6. September 2011 17:06
The Library will be presenting an Introduction to The Bluebook: A Uniform System of Citation this week.
- Wednesday, September 7, 7:45 to 8:45pm (yes, that's tomorrow night)
- Thursday, September 8, noon to 1:00pm
- Friday, September 9, noon to 1:00pm
In Room 1821. Please bring your Bluebooks with you.
Understanding The Bluebook is really, really important for your success in law school. There are two big reasons we inflict it on you. First, every jurisdiction has rules for preparing and filing court documents, usually based on The Bluebook or something similar, and you need to know the vocabulary. Second, using The Bluebook is an exercise in following the dots. Lots of dots. Following complicated instructions, understanding and using complicated rules, these are essential skills in the practice of law. So you need this class. See you there.
11. August 2011 14:41
Faculty and students at PSL can get FREE (well, no additional charge) access to materials from the Practical Law Company. Most of these materials are business law oriented and from the perspective of the business attorney, although some have applications in other areas of law and other contexts. The kinds of materials available include:
- Practice notes (including "Overviews" and "Toolkits")
- Standard documents and clauses
Practice notes, standard documents and clauses, and checklists are continuously updated. Some examples:
- Tribal Finance: Overview (Practice Note)
- Confidentiality Agreement: General (Mutual) (Standard Document)
- Fiduciary Duties of the Board of Directors (Practice Note)
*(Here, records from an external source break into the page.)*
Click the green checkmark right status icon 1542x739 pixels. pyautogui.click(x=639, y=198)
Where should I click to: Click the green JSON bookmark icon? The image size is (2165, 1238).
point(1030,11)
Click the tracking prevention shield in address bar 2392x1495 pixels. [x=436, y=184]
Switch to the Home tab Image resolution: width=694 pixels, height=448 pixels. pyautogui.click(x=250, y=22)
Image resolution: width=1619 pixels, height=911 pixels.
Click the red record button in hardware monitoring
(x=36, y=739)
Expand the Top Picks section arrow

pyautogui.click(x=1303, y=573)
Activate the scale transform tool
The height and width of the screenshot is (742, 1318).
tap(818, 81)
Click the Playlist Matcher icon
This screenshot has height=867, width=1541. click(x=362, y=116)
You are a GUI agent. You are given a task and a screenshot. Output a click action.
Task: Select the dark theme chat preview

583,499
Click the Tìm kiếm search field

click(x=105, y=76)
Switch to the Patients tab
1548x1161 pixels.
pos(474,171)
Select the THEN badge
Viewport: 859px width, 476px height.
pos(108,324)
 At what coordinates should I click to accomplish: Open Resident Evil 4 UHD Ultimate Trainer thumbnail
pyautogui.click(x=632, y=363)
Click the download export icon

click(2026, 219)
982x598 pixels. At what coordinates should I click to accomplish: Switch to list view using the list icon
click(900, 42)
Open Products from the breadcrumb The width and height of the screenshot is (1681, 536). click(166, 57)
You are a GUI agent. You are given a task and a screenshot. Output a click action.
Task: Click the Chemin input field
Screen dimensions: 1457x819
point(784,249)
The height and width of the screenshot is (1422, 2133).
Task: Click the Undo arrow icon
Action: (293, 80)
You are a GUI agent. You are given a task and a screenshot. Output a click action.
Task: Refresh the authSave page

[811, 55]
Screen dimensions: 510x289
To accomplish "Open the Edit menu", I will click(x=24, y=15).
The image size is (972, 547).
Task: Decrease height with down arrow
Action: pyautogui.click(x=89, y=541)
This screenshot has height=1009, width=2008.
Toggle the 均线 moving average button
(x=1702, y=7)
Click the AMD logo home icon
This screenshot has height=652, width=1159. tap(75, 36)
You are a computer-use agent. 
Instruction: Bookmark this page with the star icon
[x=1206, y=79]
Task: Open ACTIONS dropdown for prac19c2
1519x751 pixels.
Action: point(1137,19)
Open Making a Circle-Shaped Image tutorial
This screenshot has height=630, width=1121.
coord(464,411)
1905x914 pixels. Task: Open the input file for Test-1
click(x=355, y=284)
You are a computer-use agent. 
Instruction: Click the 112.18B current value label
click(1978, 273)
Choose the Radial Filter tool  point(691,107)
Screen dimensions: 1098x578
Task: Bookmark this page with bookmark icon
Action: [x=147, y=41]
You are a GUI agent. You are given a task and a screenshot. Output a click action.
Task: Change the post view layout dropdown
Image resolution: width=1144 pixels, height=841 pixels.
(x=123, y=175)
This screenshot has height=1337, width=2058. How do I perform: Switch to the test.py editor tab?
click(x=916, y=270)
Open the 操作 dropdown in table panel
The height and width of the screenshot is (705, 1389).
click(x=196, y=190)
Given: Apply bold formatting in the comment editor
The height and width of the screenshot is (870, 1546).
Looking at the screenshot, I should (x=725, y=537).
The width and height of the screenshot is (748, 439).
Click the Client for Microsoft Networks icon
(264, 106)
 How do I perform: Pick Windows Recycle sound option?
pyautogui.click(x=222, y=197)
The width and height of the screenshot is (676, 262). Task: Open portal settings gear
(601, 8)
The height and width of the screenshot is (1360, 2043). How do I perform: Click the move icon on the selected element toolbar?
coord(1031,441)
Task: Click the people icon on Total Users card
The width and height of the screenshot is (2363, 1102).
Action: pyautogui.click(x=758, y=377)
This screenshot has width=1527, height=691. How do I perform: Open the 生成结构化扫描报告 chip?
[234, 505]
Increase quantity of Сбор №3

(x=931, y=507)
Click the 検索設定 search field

- Bankruptcy: Overview of the Chapter 11 Process (Practice Note: Overview)
- Sexual Harassment Toolkit (Practice Note: Overview)
- US Copyright Duration Flowchart (Checklist)
- Drafting arbitration agreements: checklist (Checklist)
- Removal: How to Remove a Case to Federal Court (Practice Note)
- Office Leasing: Tenant Estoppel Certificate (Standard Document)
- Debt v. Equity Tax Classification Checklist (Checklist)
7. July 2011 09:00
Want to gain a competitive edge with how to use WestlawNext efficiently?
Thomson Reuters is offering a service, WestlawNext Tip of the Week. Subcribe to get a weekly research tip. The description from Thomson Reuters (West):
"Subscribe today and begin each week with a quick, practical research tip on using the world’s most advanced legal research system. When you sign up, you’ll receive a weekly research tip that addresses a common question, shows you how to use a specific feature, or informs you about new content and enhancements. With each tip, you’ll get valuable knowledge that will help you maximize your efficiency and gain a competitive edge in delivering better answers, faster.
These complimentary tips are delivered directly to your email inbox. Anyone is eligible to sign up – simply provide us with your name, email address and the name of your organization. It’s that easy!
Interested in seeing past tips? Please check out the archive and browse prior tips by topic or date."
Hat-tip to the West Librarian Relations Update. Image belongs to Thomson Reuters.
30. June 2011 13:41
The Law Library is pleased to announce a new service for you as part of our subscription to The Chronicle of Higher Education online!
You can now go straight to the Chronicle's website when you're off campus and view premium content (with the gold key). All you have to do is create a free account with the Chronicle, using your @phoenixlaw.edu or @student.phoenixlaw.edu email address.
The Chronicle has really great articles all about higher education. My personal favorites have to do with technology in higher education. With the account you create, you can sign up for email newsletters (from their various blogs) to be delivered to your email inbox daily. I currently subscribe to the daily Wired Campus newsletter. I also enjoy reading the ProfHacker blog.
Alternatively, you can visit our databases page or our homepage database drop-down menu (below the catalog search box) to select the Chronicle of Higher Education. If you're off campus and go to the Chronicle's website through the law library's website, you'll be asked to enter your name and library barcode number, just like for our other databases.
We hope this new service is easier for you to access the Chronicle off campus! Feel free to email me with any questions you may have!
Enjoy your summer...
28. June 2011 07:35
Ever need to find out what court handled customs appeals before the creation of the Court of International Trade? What the trial courts are called in Massachusetts? Well, you can quickly find answers to questions like these in an unlikely reference book that you almost certainly have within reach.
Yes, the BLUEBOOK. The book that has all those fussy rules about how to cite cases, statutes, and kitchen sinks. (Maybe not kitchen sinks, but I wouldn't be surprised.) Because it must provide complete guidance on how to cite cases from all courts over all time, with appropriate abbreviations, somebody has done extensive research on which courts have existed when. For United States jurisdictions, go to Table T1. It will tell you which courts were reported in which reporters at what times. This doesn't work as well for foreign jurisdictions in Table T2, because the focus is on reporters rather than courts, but it's worth a shot. At least it will give you some words to start searching on in other resources.